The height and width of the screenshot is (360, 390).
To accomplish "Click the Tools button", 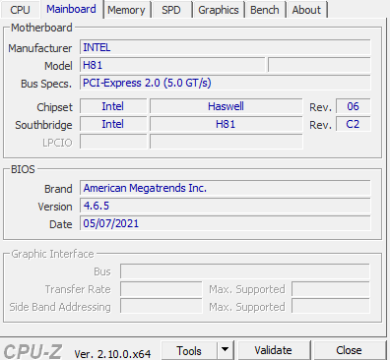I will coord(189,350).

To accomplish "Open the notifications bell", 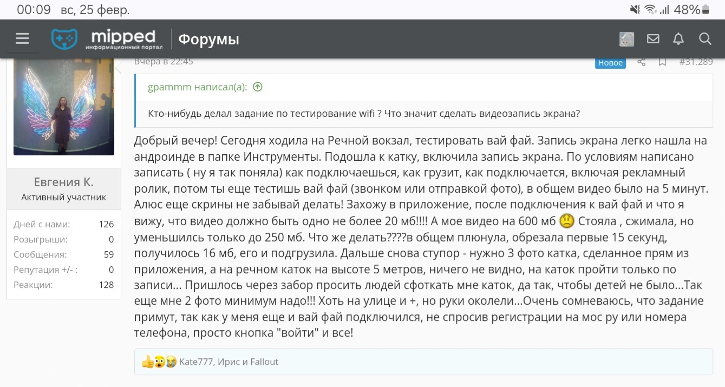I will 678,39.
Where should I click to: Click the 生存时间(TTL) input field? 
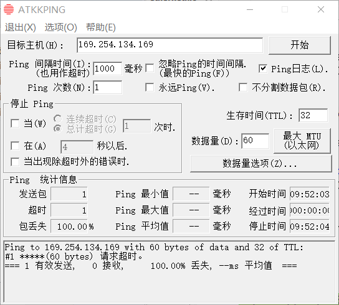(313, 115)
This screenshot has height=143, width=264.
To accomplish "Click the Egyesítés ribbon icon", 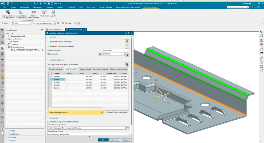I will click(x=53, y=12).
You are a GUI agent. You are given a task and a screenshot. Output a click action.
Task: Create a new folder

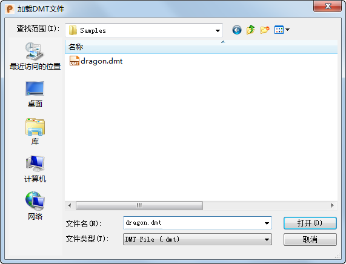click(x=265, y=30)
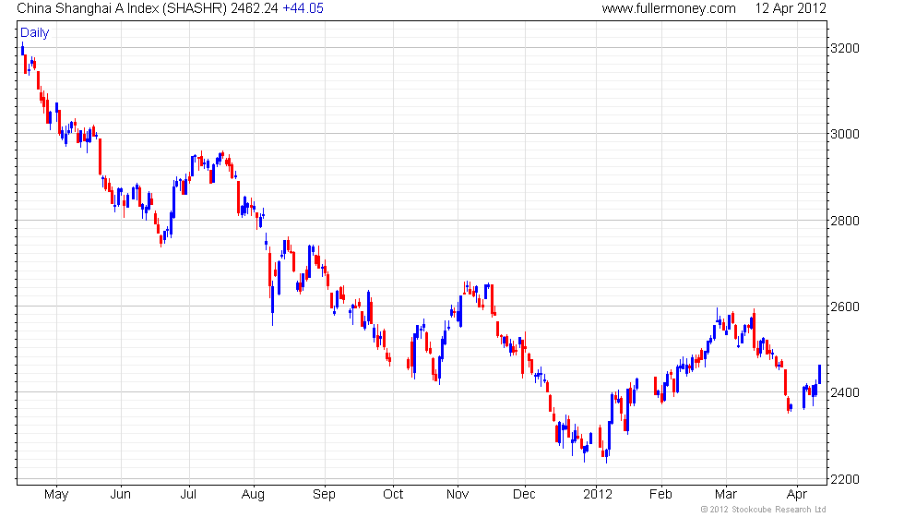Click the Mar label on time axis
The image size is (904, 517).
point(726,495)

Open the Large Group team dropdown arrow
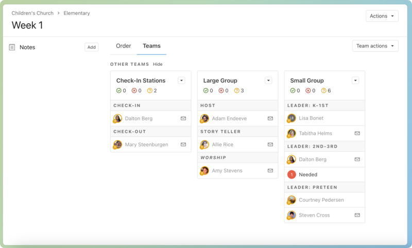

════════════════════

◆ **TASK PROMPT**:
Please pull out every line of the material above that contains the string "height", treating uppercase and lowercase letters as different.

◆ **ANSWER**:
The height and width of the screenshot is (360, 390).
This screenshot has height=143, width=264.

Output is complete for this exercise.